Problems to work on:
[1] Reproduce the Judith Miller text word for word, starting with "Finding that the" and going on through "around the world.".
[2] Condense the paragraph of the Judith Miller text that opens "Citing White House officials and Iraqi defectors" into a shorter version that keeps its main facts.

Text passage:
┄┄┄┄┄┄┄┄┄┄┄┄┄┄┄┄┄┄┄┄

The Story: A Reporter’s Journey is written by Judith Miller, star reporter for the New York Times, the world’s most powerful newspaper. She was the journalist most responsible for triggering the Iraq War with stories claiming the existence of Weapons of Mass Destruction. She got it wrong.
Citing White House officials and Iraqi defectors, Miller’s series of exclusive, front-page stories on Hussein and his alleged capacity to produce Weapons of Mass Destruction, WMD, was seen as justification for the Bush administration to invade Iraq in 2003. In 2005, after much of her reporting had already been discredited, Miller spent 85 days in jail for refusing to divulge the identity of a confidential source.
Much of Miller’s reporting was based on information provided by Ahmed Chalabi, who by the early 2000s was well-known not to be credible, and had in fact been convicted of massive bank fraud in Jordan.
Finding that the story was incorrect was a terrible moment for a newspaper of record such as The New York Times. Not only were the stories widely picked up in America, they were carried around the world.
In a piece on Politico by investigative journalist Raymond Bonner titled After 9/11 We Were All Judith Miller: Journalists Owe The American People An Apology, he writes:
If the sales of Judith Miller’s memoir are commensurate with the vituperation of the attacks on her, the royalties will mount. Her critics—they are many and loud—say the former New York Times reporter bears a responsibility for the Iraq war because the articles she wrote in the lead-up to the invasion advanced the Bush Administration’s contention that the country had weapons of mass destruction.

┄┄┄┄┄┄┄┄┄┄┄┄┄┄┄┄┄┄┄┄

Data section:

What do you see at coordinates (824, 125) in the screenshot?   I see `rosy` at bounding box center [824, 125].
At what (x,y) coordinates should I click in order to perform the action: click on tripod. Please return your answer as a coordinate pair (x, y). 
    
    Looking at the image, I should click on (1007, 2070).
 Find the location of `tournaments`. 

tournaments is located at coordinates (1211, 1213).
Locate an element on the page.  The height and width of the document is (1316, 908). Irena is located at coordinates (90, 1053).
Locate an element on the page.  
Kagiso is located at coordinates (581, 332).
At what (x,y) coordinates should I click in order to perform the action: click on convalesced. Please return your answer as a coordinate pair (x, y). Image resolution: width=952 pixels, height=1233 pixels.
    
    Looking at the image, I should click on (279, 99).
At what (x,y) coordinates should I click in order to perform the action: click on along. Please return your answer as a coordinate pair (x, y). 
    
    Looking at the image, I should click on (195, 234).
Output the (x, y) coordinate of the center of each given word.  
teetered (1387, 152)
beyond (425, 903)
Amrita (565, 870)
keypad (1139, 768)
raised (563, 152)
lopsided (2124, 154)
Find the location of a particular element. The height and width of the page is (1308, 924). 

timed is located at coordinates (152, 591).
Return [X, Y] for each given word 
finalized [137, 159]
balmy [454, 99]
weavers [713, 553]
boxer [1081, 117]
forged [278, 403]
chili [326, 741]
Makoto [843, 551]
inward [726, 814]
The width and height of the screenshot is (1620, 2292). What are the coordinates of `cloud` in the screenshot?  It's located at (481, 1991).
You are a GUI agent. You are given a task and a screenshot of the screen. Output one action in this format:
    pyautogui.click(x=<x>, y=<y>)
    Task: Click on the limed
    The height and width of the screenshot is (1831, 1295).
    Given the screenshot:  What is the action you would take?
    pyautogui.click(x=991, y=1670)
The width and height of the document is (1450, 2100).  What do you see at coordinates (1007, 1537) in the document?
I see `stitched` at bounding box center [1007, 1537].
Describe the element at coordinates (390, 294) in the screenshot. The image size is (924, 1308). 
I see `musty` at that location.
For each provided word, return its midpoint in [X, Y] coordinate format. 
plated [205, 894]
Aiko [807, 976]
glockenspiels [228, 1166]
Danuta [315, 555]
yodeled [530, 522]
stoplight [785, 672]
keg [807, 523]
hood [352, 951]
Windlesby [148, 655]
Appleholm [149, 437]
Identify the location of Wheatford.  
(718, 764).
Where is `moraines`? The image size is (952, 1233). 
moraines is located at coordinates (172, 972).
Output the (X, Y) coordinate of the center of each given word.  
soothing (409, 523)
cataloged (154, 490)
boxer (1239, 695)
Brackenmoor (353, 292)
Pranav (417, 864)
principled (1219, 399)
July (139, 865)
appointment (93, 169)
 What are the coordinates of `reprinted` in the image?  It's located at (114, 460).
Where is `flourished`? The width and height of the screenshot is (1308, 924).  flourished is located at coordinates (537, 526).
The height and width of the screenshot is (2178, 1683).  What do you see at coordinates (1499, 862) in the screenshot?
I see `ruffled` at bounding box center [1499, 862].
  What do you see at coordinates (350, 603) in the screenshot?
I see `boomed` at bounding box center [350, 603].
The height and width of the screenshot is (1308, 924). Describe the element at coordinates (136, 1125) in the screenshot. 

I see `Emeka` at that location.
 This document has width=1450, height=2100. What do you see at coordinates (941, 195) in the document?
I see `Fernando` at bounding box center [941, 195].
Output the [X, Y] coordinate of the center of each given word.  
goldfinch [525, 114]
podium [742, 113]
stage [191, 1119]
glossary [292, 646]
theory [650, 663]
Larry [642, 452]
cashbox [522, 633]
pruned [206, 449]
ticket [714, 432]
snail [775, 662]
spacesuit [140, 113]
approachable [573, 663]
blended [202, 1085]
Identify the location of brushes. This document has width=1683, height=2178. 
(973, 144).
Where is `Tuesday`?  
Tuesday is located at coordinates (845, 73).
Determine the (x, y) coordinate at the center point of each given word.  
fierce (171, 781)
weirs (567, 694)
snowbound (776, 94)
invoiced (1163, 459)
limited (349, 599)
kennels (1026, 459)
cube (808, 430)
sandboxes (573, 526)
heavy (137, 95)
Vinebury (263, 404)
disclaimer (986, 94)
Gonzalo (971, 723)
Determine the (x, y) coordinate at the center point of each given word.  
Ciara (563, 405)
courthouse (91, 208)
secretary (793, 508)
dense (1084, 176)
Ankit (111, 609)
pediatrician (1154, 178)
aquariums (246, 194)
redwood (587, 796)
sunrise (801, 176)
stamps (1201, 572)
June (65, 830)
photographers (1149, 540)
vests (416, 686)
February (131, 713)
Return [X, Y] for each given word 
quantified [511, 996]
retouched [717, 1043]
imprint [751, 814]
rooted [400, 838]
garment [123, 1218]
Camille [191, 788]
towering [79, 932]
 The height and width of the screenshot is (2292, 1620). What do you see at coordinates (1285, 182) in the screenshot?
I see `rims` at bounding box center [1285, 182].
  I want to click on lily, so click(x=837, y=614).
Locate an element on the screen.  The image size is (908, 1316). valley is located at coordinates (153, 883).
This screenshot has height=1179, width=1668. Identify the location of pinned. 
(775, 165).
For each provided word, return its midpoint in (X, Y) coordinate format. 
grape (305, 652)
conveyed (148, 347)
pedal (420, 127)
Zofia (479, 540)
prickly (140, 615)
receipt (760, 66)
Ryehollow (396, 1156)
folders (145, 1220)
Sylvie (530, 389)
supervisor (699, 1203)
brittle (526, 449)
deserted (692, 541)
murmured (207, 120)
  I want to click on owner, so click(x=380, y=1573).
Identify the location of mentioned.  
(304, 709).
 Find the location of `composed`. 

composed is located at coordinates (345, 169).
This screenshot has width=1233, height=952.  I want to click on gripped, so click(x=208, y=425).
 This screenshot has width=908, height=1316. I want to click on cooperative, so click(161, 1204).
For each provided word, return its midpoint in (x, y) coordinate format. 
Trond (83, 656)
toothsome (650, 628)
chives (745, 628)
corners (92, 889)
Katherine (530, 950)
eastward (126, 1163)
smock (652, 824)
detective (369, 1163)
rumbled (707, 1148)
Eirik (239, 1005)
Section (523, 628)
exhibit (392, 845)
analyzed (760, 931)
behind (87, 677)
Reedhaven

┄┄┄┄┄┄┄┄┄┄┄┄┄┄┄┄┄┄┄┄

Responses in order:
[1]
Finding that the story was incorrect was a terrible moment for a newspaper of record such as The New York Times. Not only were the stories widely picked up in America, they were carried around the world.

[2] Miller's exclusive front-page series on Hussein's alleged capacity to produce Weapons of Mass Destruction (WMD) drew on White House officials and Iraqi defectors. It was seen as justification for the Bush administration's 2003 invasion of Iraq. In 2005, after much of that reporting had been discredited, she spent 85 days in jail for refusing to reveal a confidential source.